Figure 1.

Proliferation of JEV is inhibited in BAK.KD cells. (A) Normal PK15 cells were infected with JEV at MOI = 1, and cell death was observed at 24 and 48 h. (B) Sequence alignment between BAK.KD cells and normal cells (located at the porcine-derived BAK whole-genome DNA (No.29811711–No.29811736). A red blank represents a missing base. (C) WB identification of BAK protein expression in BAK.KD and normal cells; knockdown resulted in extremely significant protein reduction *** (p < 0.001) using grayscale quantification. (D) The BAK eukaryotic expression plasmid was transfected into cells for BAK gene complementation experiments. M, blank group; K, empty vector plasmid group; BAK, experimental group transfected with BAK plasmid. (E) PK-15 cells and BAK.KD were loaded with EdU and incubated for 2 h.
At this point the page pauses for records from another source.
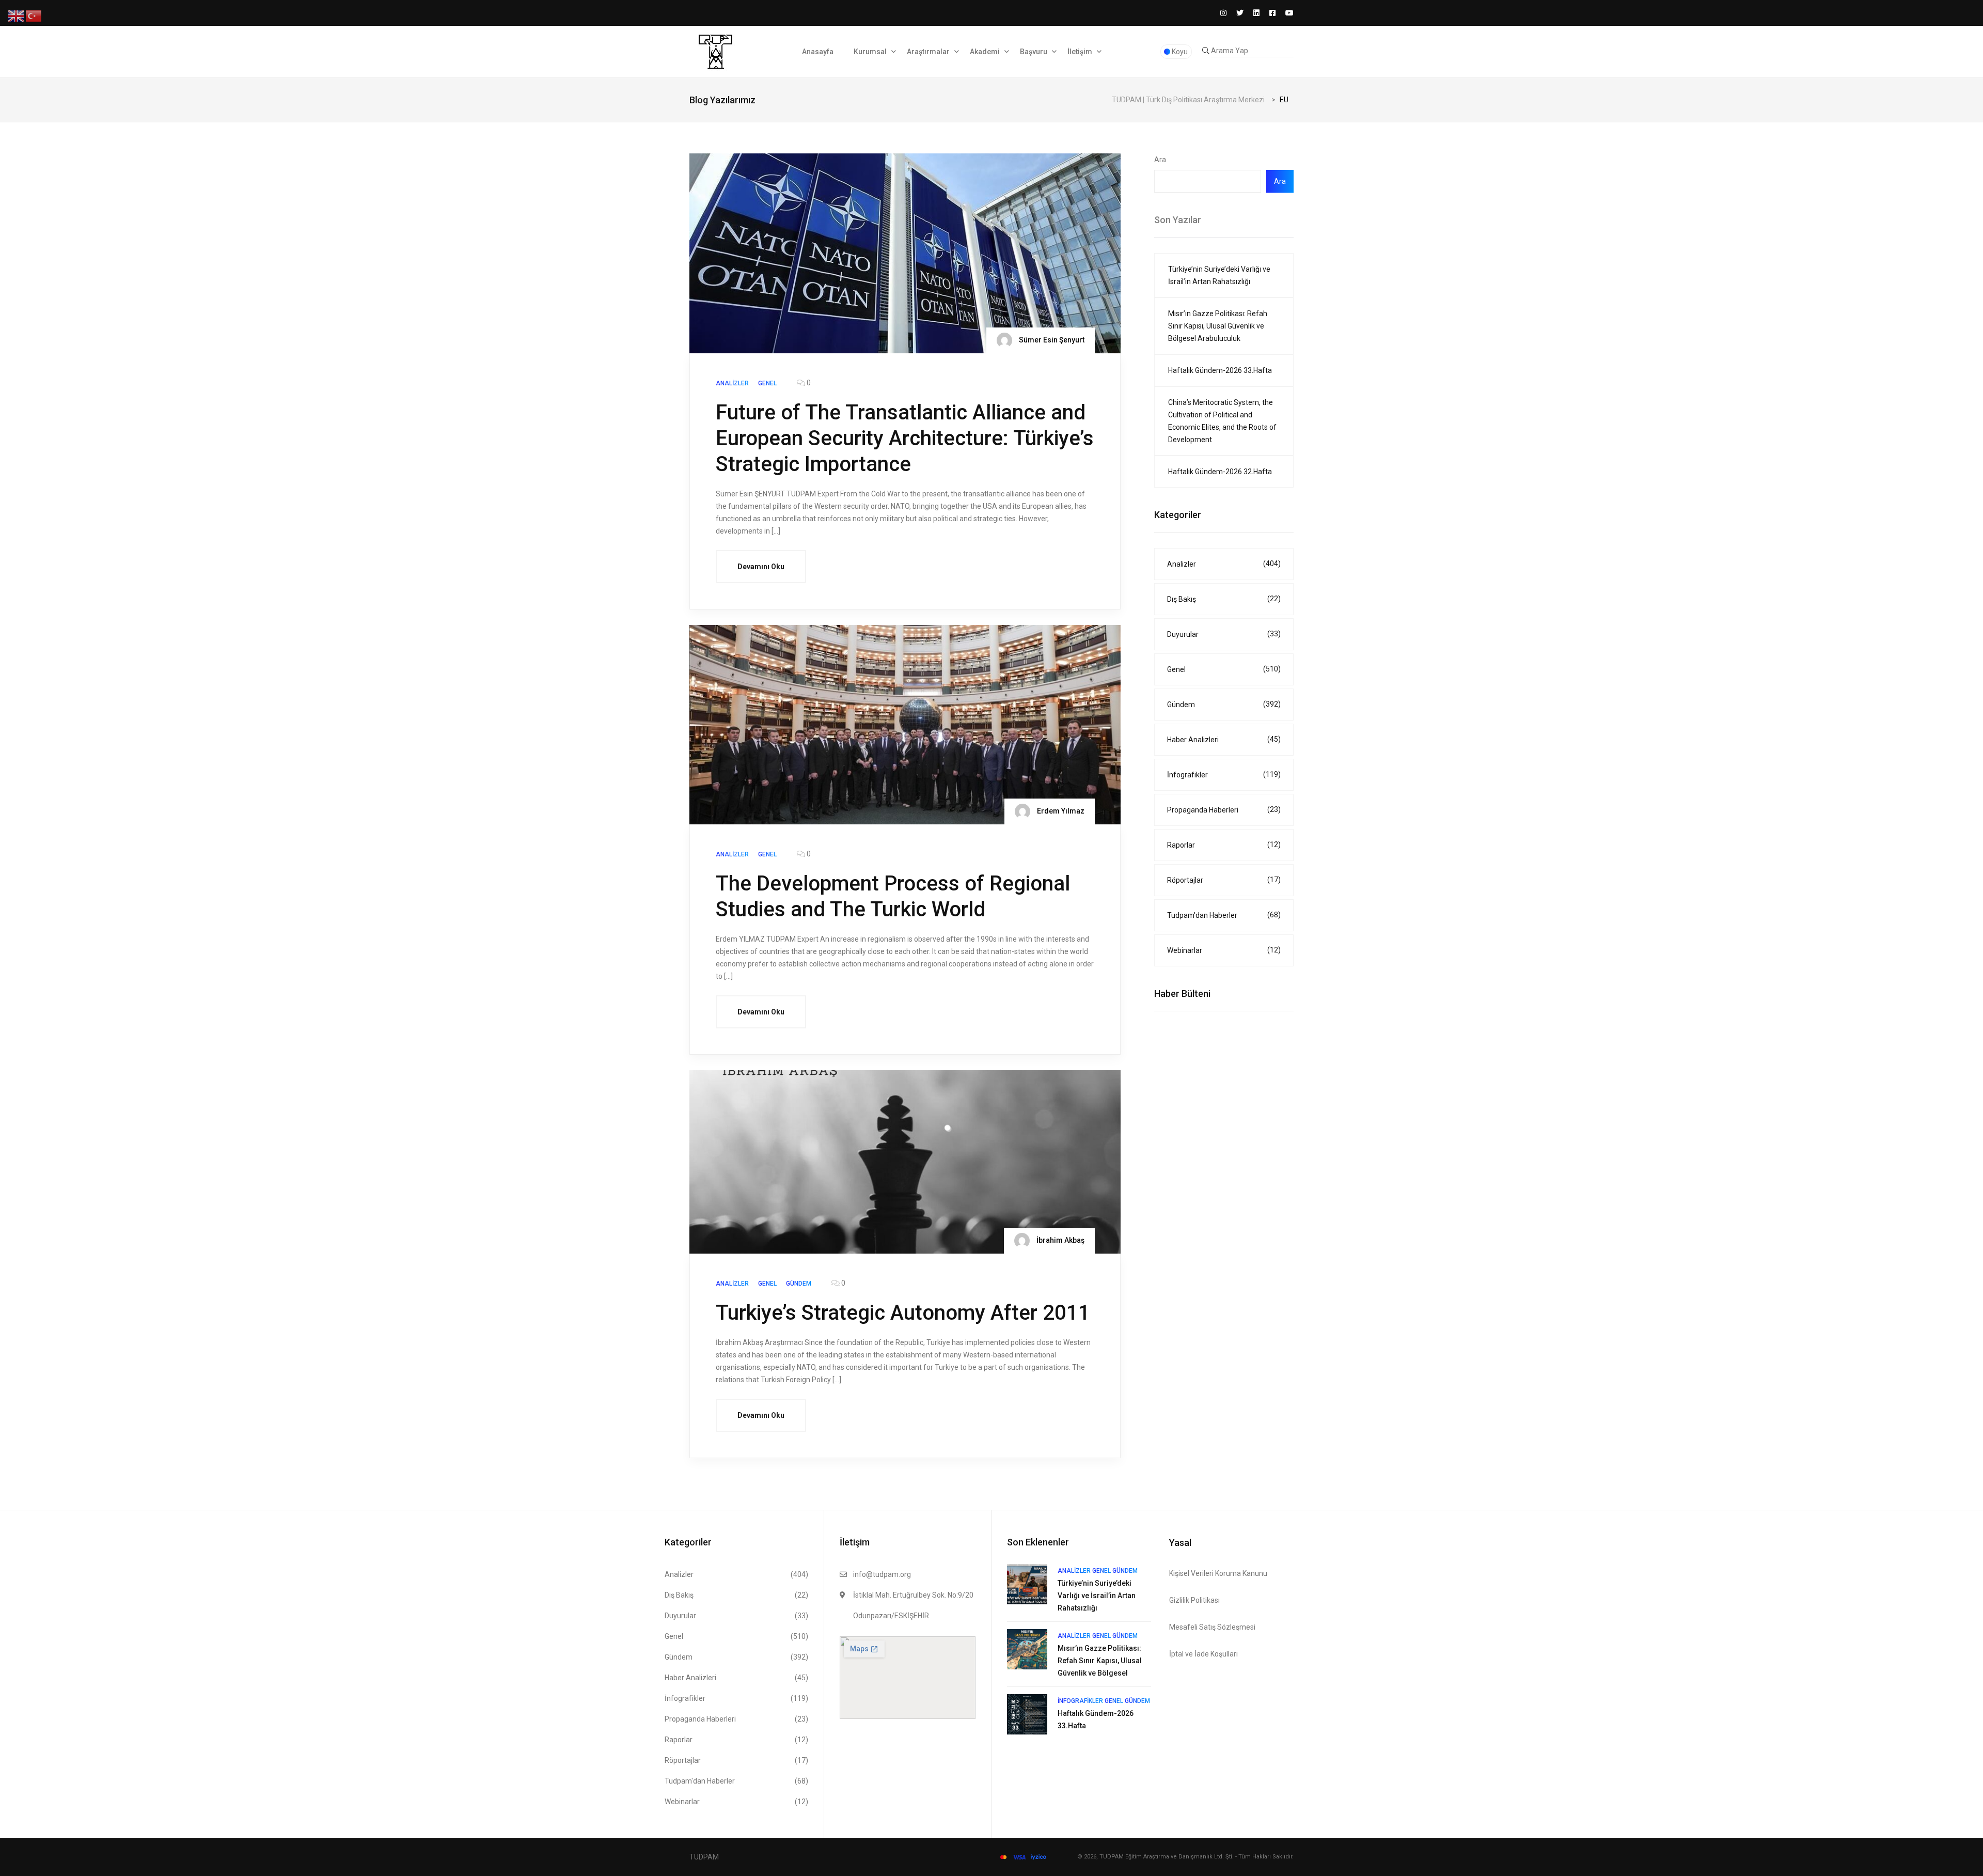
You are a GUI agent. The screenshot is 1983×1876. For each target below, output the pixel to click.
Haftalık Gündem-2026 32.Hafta (1220, 471)
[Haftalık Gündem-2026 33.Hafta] (1027, 1714)
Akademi (985, 52)
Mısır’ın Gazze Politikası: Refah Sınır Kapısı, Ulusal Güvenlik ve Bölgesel (1100, 1660)
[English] (16, 16)
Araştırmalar (928, 52)
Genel (1224, 669)
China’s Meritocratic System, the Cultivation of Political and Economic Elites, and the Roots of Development (1222, 421)
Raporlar (1224, 844)
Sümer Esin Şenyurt (1050, 339)
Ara (1160, 159)
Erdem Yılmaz (1059, 811)
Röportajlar (1224, 880)
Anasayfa (817, 52)
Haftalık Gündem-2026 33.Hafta (1220, 370)
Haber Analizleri (1224, 739)
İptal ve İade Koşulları (1203, 1654)
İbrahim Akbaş (1059, 1240)
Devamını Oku (760, 566)
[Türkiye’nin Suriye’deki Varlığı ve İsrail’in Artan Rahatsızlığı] (1027, 1584)
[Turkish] (34, 16)
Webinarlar (1224, 950)
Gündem (1224, 704)
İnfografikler (1224, 774)
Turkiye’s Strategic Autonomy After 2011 (903, 1313)
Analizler (1224, 563)
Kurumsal (870, 52)
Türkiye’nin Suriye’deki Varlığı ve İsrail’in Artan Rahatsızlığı (1219, 275)
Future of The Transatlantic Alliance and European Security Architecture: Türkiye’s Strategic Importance (905, 438)
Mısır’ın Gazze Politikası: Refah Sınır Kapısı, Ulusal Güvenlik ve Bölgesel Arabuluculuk (1217, 325)
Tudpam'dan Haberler (1224, 915)
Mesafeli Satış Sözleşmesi (1212, 1627)
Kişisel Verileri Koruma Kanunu (1218, 1573)
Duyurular (1224, 634)
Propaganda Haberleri (1224, 809)
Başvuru (1033, 52)
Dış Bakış (1224, 599)
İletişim (1079, 52)
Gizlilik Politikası (1194, 1600)
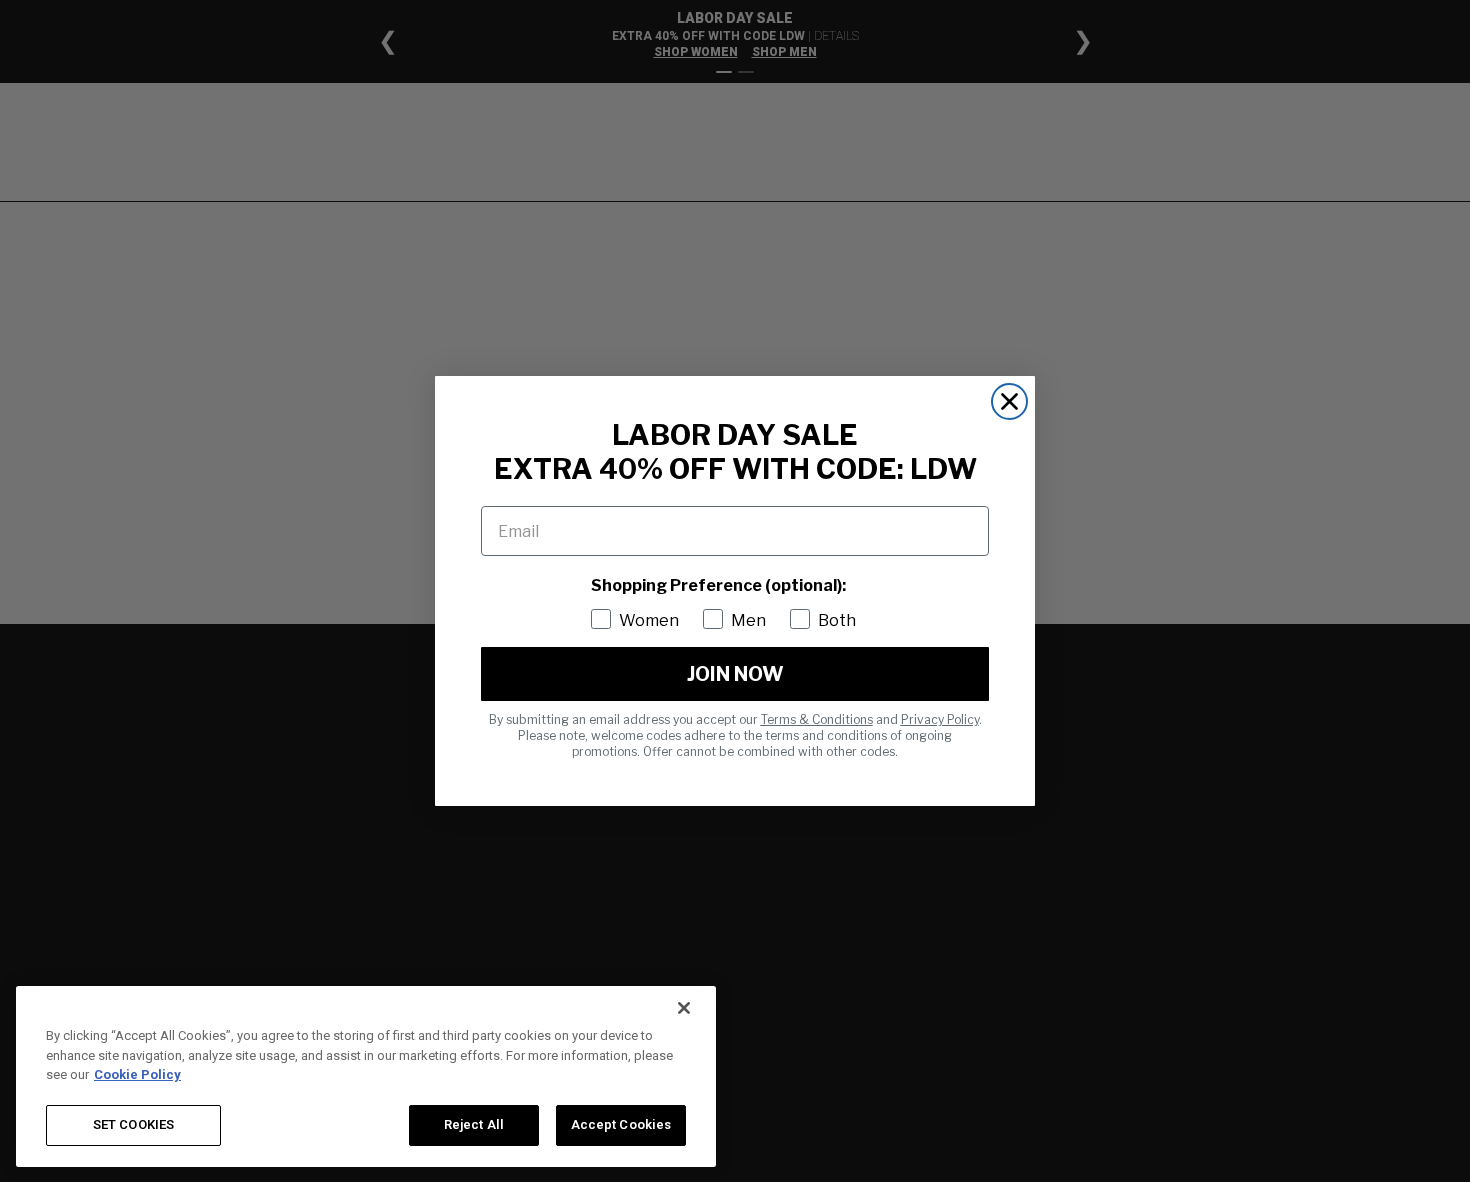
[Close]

After waiting for the reaction, photographs were taken with a fluorescent microscope, EdU-positive cells are colored in red, and nuclei are colored in blue. At least 3 photos were taken of each sample. Finally, the percentages of EdU-positive cells were calculated separately, and the average was taken as the final data. (F) Cells in a T75 cell flask were infected with JEV virus titers at MOI = 1. After replacement with 20 mL of 2% serum DMEM as the maintenance solution, 500 µL of supernatants was collected at different times, and viral RNA was extracted and reverse transcribed into cDNA. Viral copy number changes were detected by absolute fluorescence quantification, and growth curves were drawn. (G) Western blot was used to quantify proteins in cells. The experimental (JEV, MOI = 1, 48 hpi) group and control group illustrate the expression level of JEV E protein. All samples were run in triplicate, and the results were averaged for processing. * (p < 0.05), ** (p < 0.01), *** (p < 0.001), and ns (not significant).